En doutant, nous nous mettons en recherche, et en cherchant nous trouvons la vérité.
Cette phrase est d'Abélard, ce philosophe du Moyen Âge qui eut bien des ennuis pour avoir trop aimé une jeune fille nommée Héloïse.
On trouve ici une idée qui se rapproche de celle que j'ai discutée ailleurs, à savoir « Devons-nous croire au probable ? ». Oui, il y a la question du doute. Contrairement à ce que des philosophes pessimistes expriment, le doute n'est pas quelque chose de négatif, mais quelque chose de très positif, et c'est cela que j'aime dans cette phrase d'Abélard : il ne s'agit pas d'une philosophie négative, mais d'une philosophie très positive, au contraire.
Douter, ce n'est pas refuser la connaissance, mais au contraire se mettre en recherche de sa validité. La phrase d'Abélard dit en réalité une position philosophique plutôt qu'un fait, mais j'aime beaucoup cette position.
Évidemment la fin de la citation est un peu légère, un peu naïve : trouver la vérité ! Les épistémologues ont raison de critiquer ceux qui ont la naïveté de croire que la science conduit à la vérité : non, la science ne conduit pas à la vérité, mais seulement à des théories dont nous avons qu'elles sont insuffisantes et qui doivent être améliorées.
Cela étant dit, il ne faut quand même pas aller jusqu'à dire que la science n'est rien, ce que font quelque épistémologistes détestables qui oublient, parce qu'ils veulent l'oublier (et c'est pour cela que je dis « détestables ») que les théories les plus élémentaires décrivent très bien les phénomènes.
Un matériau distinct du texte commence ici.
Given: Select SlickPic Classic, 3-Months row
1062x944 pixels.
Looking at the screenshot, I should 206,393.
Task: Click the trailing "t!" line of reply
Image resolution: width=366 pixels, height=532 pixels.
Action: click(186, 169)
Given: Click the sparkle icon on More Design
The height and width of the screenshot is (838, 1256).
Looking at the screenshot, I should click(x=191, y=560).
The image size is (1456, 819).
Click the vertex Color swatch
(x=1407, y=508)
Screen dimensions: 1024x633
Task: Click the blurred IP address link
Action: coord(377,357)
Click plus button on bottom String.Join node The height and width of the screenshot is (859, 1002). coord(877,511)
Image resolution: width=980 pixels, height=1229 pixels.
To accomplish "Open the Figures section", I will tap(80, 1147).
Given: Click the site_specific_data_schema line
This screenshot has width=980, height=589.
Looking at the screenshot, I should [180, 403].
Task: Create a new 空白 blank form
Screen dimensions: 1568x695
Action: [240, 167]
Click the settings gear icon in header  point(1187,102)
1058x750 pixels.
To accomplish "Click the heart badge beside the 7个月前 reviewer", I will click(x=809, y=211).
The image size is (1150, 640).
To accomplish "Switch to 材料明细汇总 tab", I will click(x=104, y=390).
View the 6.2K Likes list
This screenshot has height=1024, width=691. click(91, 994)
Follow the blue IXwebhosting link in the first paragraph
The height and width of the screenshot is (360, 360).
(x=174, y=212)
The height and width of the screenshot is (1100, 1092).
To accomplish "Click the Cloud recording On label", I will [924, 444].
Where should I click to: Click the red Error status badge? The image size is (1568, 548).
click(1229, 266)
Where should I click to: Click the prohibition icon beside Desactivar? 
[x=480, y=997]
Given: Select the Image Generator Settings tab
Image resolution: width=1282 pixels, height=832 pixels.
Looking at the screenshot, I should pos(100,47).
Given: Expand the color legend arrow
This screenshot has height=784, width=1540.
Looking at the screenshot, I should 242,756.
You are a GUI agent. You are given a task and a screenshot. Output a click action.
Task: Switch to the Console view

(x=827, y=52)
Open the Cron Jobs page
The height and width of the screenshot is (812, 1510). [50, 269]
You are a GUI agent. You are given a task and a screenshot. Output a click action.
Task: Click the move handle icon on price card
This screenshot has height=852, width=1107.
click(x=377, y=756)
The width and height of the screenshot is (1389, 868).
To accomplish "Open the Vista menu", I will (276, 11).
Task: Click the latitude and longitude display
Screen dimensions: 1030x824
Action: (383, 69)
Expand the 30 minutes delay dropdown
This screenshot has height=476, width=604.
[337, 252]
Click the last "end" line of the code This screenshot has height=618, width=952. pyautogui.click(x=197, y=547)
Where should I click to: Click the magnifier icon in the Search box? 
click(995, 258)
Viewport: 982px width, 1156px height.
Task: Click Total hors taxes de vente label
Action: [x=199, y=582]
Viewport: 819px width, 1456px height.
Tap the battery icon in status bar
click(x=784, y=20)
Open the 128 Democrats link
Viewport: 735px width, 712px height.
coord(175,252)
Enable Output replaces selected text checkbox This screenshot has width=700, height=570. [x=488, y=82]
Considérons, par exemple, la loi d'Ohm, qui permet de calculer l'intensité du courant électrique qui parcourt un fil électrique aux bornes desquelles on applique une différence de potentiel électrique : cette loi élémentaire donc date d'environ un siècle, mais elle reste utilisée par les électriciens et électroniciens du monde entier parce qu'elle est « très bonne ». Imparfaite, certes, mais très bonne, au point qu'elle permet de construire les ordinateurs les plus puissants, de faire marcher les automobiles, les avions, les fusées… Oui, la loi d'Ohm est approximative, ce n'est pas la vérité, mais elle est quand même extraordinairement efficace, et décrit merveilleusement les phénomènes.
La science moderne est dans un mouvement inouï, à savoir qu'on demande aujourd'hui des adéquations des théories aux phénomènes à des précisions considérables. Pour certaines « constantes de la nature », on connaît les valeurs à des dizaines décimales près. Autrement dit, oui, par principe, on ne peut pas trouver la vérité avec la science, mais on s'en approche sans cesse, sans cesse, sans cesse... et c'est précisément ce mouvement merveilleux, parce qu'il fait apparaître des notions, concepts, idées, méthodes que l'on n'avait pas auparavant, qui fait une partie de la fascination des sciences de la nature.